Jobs:
1. From the bug-report thread below, list every interval size that the handler reserves, in order, in the example of inserting 4 records.
2. Copy the stretch of the bug-report thread below from "Thank you for" through "a MySQL/Oracle person)".

Selection:
[START]

Thank you for the bug report.
Verified as described.

Thanks,
Umesh
[23 Oct 2013 9:25] Peter Laursen
There have been lots of similar discussion here.

In my understanding this is expected behavior with innodb_autoinc_lock_mode variable set to "1".

Peter
(not a MySQL/Oracle person)
[1 May 2023 15:48] Oleksandr Peresypkin
According to the source code https://github.com/mysql/mysql-server/blob/8.0/sql/handler.cc#L3820, for statements like INSERT INTO ... SELECT, where the exact number of inserted rows is unknown in advance, the SQL handler reserves intervals of auto-increment values while processing the records, every time reserving twice as larger an interval as the previous one as soon as the number of rows reaches the highest value of the previous interval. For example, when inserting 4 records, first, an interval of 1 gets reserved, afterwards an interval of 2, then 4, and in the end 8. In this particular case, the next auto-increment value is going to be 8 instead of 5, and as a result, a gap between 4 and 8 appears. With larger numbers, the gap gets much more significant, for instance, while processing data in bulk say by 5000, the next auto-increment will be the current column value + 8192 instead of the current column value + 5000 + 1. As a workaround to this, data could be processed in batches equal to the value of 2^n-1. However, even with this, gaps can't be avoided at all but at least could be reduced.

[END]

Data section:
[START]

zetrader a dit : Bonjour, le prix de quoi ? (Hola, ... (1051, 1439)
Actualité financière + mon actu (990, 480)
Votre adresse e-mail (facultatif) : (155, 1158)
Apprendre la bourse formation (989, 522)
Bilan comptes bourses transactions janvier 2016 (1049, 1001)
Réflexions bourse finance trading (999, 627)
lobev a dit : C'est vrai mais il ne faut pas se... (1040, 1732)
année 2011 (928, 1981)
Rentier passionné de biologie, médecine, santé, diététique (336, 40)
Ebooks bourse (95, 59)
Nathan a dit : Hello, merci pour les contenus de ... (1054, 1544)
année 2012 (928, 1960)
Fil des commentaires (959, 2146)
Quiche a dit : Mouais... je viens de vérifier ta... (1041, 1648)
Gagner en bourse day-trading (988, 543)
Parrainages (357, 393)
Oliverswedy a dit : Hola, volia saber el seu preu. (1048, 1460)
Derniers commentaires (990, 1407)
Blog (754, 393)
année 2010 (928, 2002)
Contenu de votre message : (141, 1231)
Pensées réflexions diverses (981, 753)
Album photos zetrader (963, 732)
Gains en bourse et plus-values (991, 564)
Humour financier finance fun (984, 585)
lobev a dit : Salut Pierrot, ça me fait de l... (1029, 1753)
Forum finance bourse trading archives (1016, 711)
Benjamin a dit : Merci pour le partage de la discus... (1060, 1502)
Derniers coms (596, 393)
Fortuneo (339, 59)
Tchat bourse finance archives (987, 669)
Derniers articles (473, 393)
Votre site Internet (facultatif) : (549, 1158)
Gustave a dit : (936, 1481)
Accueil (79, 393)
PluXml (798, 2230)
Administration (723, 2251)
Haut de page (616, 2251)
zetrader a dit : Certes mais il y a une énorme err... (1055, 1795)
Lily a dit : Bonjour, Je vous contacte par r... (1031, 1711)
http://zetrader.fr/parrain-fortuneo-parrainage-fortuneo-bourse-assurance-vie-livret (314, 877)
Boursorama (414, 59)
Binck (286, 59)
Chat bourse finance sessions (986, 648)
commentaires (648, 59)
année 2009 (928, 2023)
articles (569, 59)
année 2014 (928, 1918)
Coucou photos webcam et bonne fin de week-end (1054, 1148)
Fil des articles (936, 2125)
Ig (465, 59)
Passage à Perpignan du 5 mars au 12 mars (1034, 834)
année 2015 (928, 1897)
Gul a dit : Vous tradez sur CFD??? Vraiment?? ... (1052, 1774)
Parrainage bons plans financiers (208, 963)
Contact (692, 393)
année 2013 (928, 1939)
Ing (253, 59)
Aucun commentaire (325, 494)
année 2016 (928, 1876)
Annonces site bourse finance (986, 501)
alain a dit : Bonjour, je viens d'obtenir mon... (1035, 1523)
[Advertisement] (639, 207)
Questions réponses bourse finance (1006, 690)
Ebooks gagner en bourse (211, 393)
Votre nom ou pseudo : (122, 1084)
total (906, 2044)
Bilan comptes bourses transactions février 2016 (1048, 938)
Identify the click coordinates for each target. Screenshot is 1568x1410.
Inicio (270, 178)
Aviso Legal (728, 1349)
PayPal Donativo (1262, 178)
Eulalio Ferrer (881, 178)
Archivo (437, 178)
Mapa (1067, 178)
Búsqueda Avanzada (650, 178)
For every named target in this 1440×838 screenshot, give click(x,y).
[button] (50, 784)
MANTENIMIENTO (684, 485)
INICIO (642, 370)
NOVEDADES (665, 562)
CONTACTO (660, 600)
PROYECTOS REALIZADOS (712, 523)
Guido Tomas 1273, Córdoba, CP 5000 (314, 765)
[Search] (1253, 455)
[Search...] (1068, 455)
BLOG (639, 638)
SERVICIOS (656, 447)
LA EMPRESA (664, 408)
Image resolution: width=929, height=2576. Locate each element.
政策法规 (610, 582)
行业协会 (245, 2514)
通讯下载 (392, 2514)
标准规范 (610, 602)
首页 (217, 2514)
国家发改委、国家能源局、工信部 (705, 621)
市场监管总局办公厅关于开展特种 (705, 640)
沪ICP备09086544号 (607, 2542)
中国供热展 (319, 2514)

[END]

Answer list:
1. 1, 2, 4, 8

2.
Thank you for the bug report.
Verified as described.

Thanks,
Umesh
[23 Oct 2013 9:25] Peter Laursen
There have been lots of similar discussion here.

In my understanding this is expected behavior with innodb_autoinc_lock_mode variable set to "1".

Peter
(not a MySQL/Oracle person)